SEA Digest: Amazon cuts Singapore jobs; Indonesia’s Wahana Interfood to buy snack brand

SEA Digest: Amazon cuts Singapore jobs; Indonesia’s Wahana Interfood to buy snack brand

FILE PHOTO: Amazon logo is seen in this illustration taken February 11, 2025. REUTERS/Dado Ruvic/Illustration/File Photo

Amazon is set to cut some jobs in Singapore as it phases out local fulfilment operations, while Indonesia-listed PT Wahana Interfood Nusantara Tbk is set to acquire the owner of popular snack brand Momogi.

Amazon cuts Singapore jobs

Amazon will cut a “small number of jobs” in Singapore as it phases out local fulfilment operations, including Amazon Fresh and grocery partners, to focus on cross-border shopping from Amazon’s US, Japan, and Germany stores.

In a post on its website, the company said the move reflects stronger demand from Singapore customers for international products, with most units sold on Amazon.sg coming from its international store.

The company did not disclose the number of jobs affected. Amazon, which launched in 2019 in Singapore, employs about 2,500 people in the city-state.

Amazon said it is working with affected employees to find other roles within the company where possible.

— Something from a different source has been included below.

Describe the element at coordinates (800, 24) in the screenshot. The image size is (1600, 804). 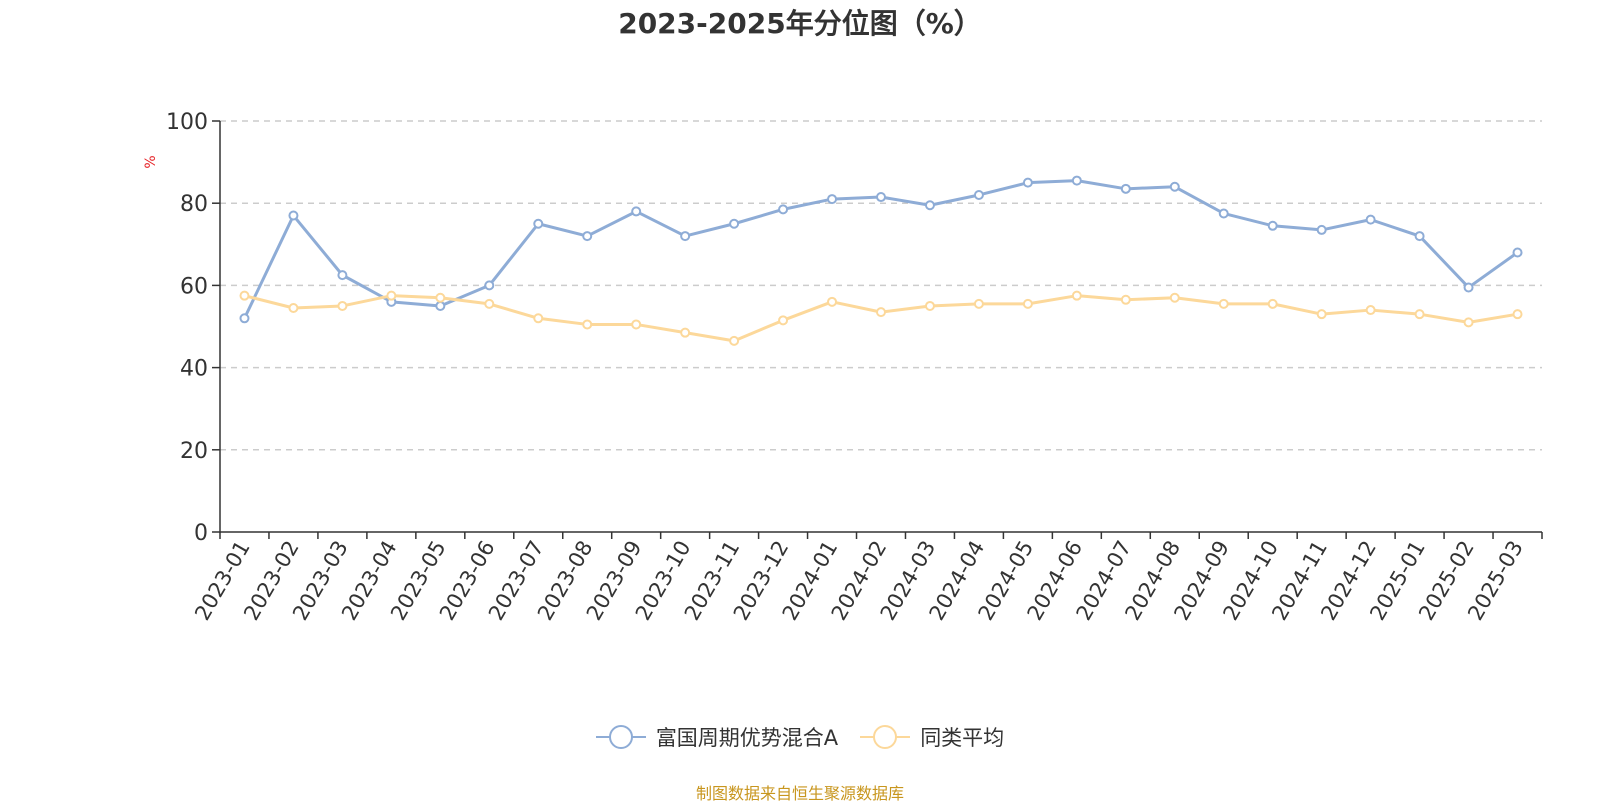
I see `chart-title: 2023-2025年分位图（%）` at that location.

Those who do not secure or pursue new roles will receive severance payments and career transition support.

It is also supporting affected vendors and sellers with the transition, including exploring alternative ways to continue serving local customers.

“Amazon remains deeply committed to Singapore and our investments across our retail, global selling, entertainment, devices, and AWS business lines, employing 2,500 people in the country,” the company said.

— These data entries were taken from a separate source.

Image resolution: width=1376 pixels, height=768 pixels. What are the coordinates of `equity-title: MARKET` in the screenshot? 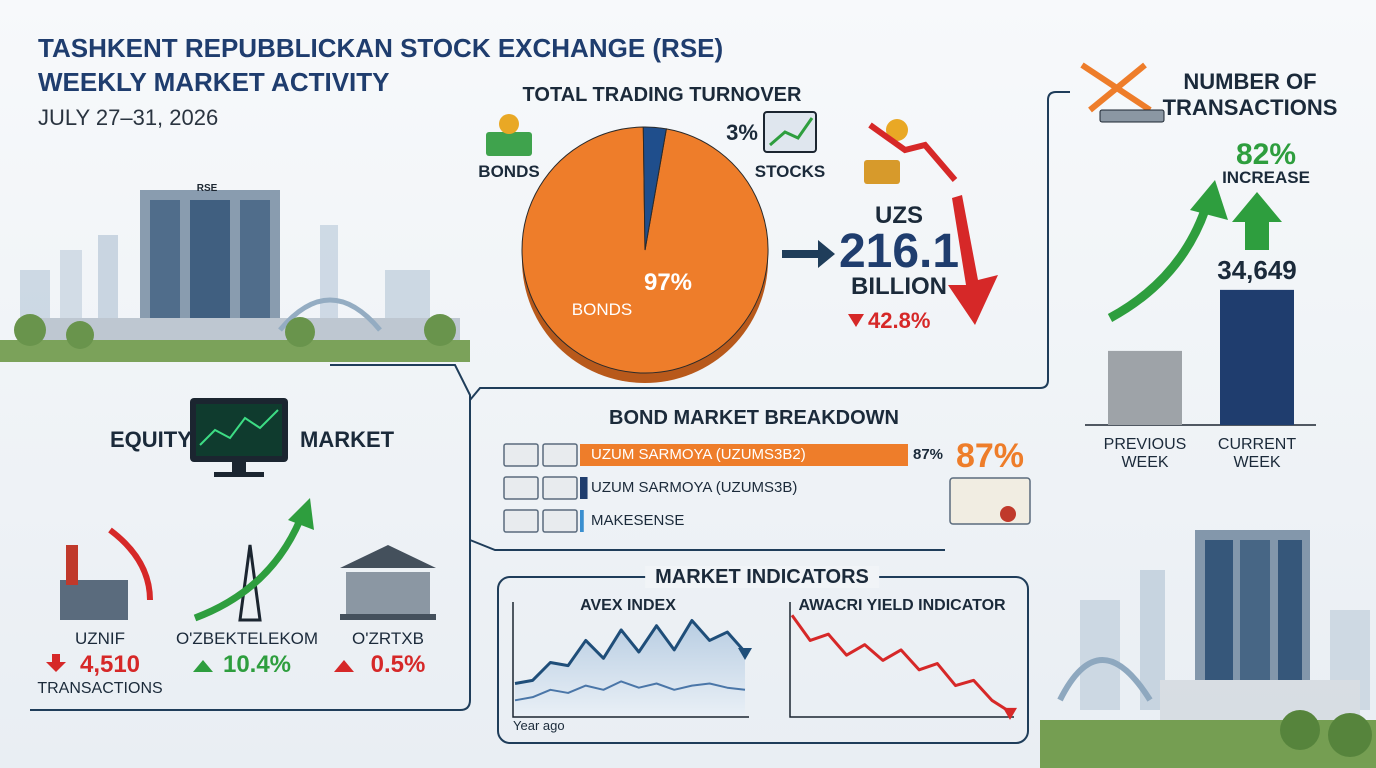 It's located at (348, 440).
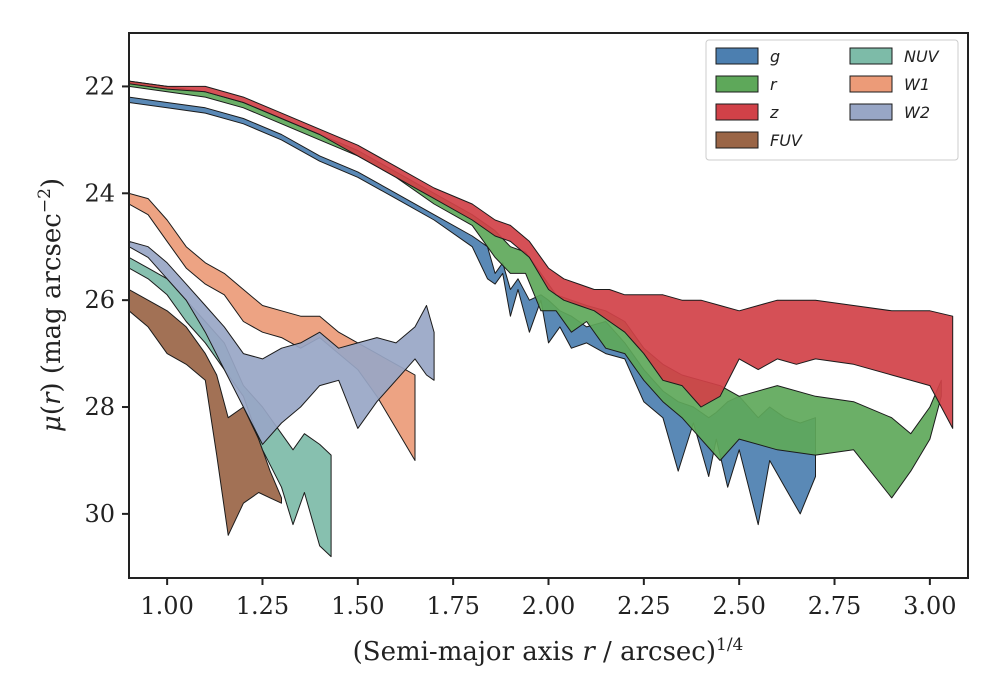  Describe the element at coordinates (834, 606) in the screenshot. I see `x-tick-label: 2.75` at that location.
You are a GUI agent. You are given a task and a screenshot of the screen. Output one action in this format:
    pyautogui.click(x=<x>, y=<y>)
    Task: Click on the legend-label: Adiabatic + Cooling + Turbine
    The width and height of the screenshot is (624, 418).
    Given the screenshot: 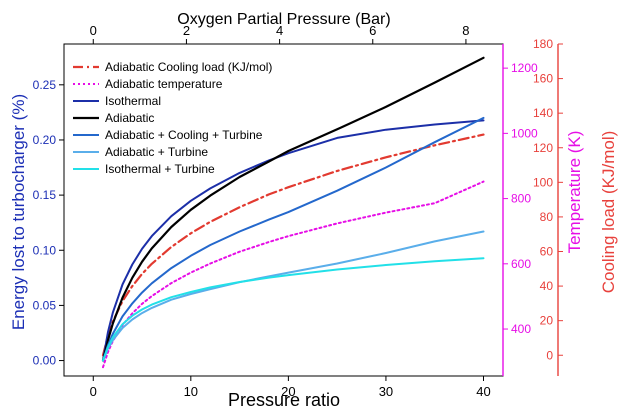 What is the action you would take?
    pyautogui.click(x=184, y=135)
    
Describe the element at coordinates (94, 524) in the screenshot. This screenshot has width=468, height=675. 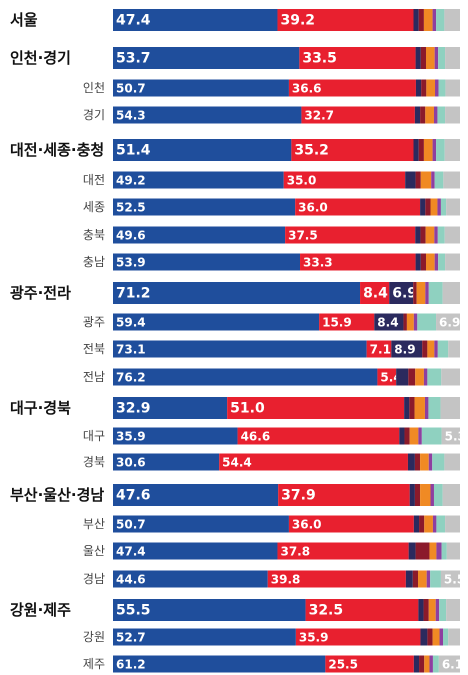
I see `category-label: 부산` at that location.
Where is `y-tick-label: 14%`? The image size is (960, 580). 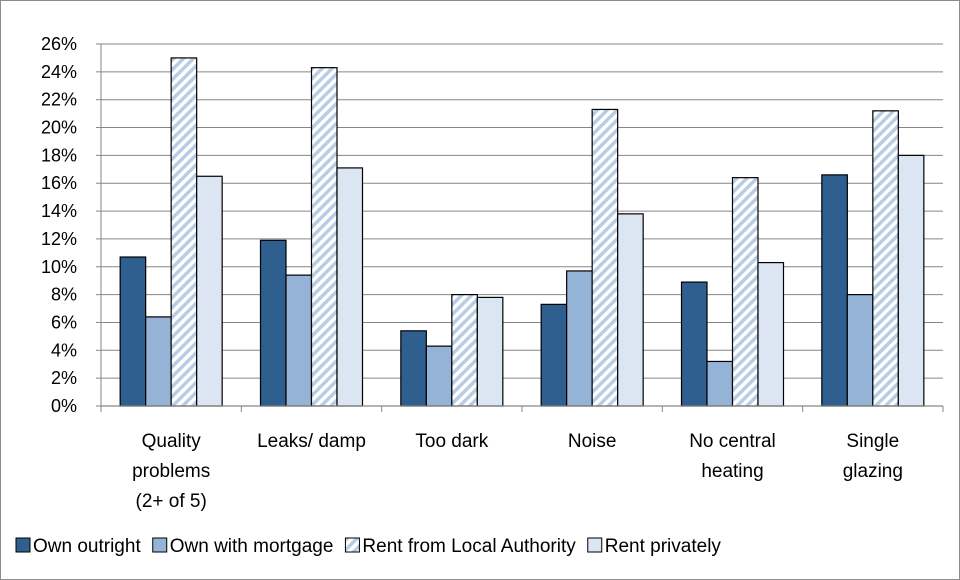
y-tick-label: 14% is located at coordinates (59, 211).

Wahana Interfood to acquire Sari Murni Abadi

Indonesia-listed chocolate and cocoa producer PT Wahana Interfood Nusantara Tbk has signed a conditional share purchase agreement to acquire up to 99.99% of shares in PT Sari Murni Abadi (SMA) from Singapore-based Metaside Global Holding Pte Ltd. (MGH).

The company, which trades on the Indonesia Stock Exchange under the ticker COCO, said in a disclosure filed on Thursday that the agreement was signed on May 6.

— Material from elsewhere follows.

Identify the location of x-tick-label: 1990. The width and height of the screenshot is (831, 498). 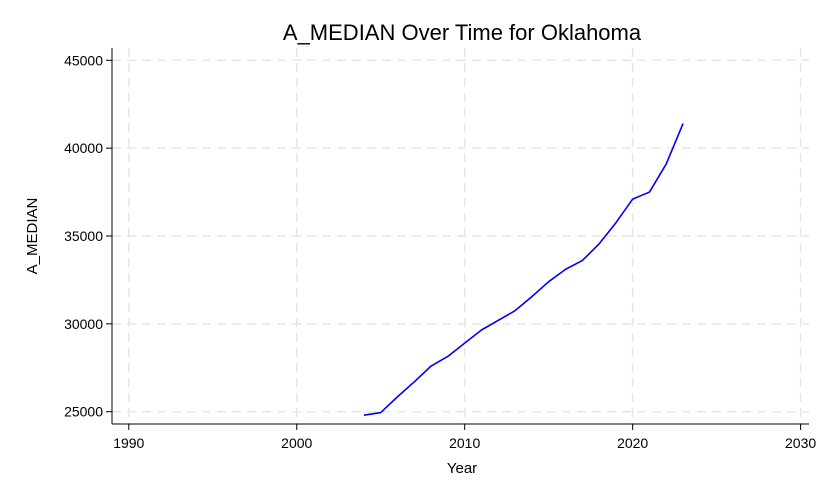
(128, 443).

“This type of contract is a conditional agreement relating to the company’s plan to acquire shares held by MGH in SMA, amounting to a maximum of 99.99% of all issued and paid-up shares in SMA,” the company said in the filing.

Wahana Interfood said the proposed acquisition is aimed at opening up “opportunities for the cacao business for international expansion by leveraging complementary distribution networks and capabilities for regional market penetration.”

The deal would also give Wahana Interfood exposure to the snack food segment through SMA, the producer behind the popular snack brand Momogi, which has expanded its footprint in Southeast Asia in recent years.

Wahana Interfood president director Sugianto Soenario said the acquisition would help expand the group’s presence in the broader food and ingredients sector while strengthening access to Indonesia and Vietnam, which he described as two of Southeast Asia’s fastest-growing consumer markets.

The company added that the acquisition is expected to support revenue growth through distribution optimisation in Indonesia and Vietnam, while improving efficiency across procurement, production, and supply-chain operations.

Last year, SMA signed a strategic investment agreement with Vietnam’s PAN Group as part of its international expansion efforts. The company has also expanded manufacturing operations in Vietnam through partnerships with confectionery producer Bibica Corporation.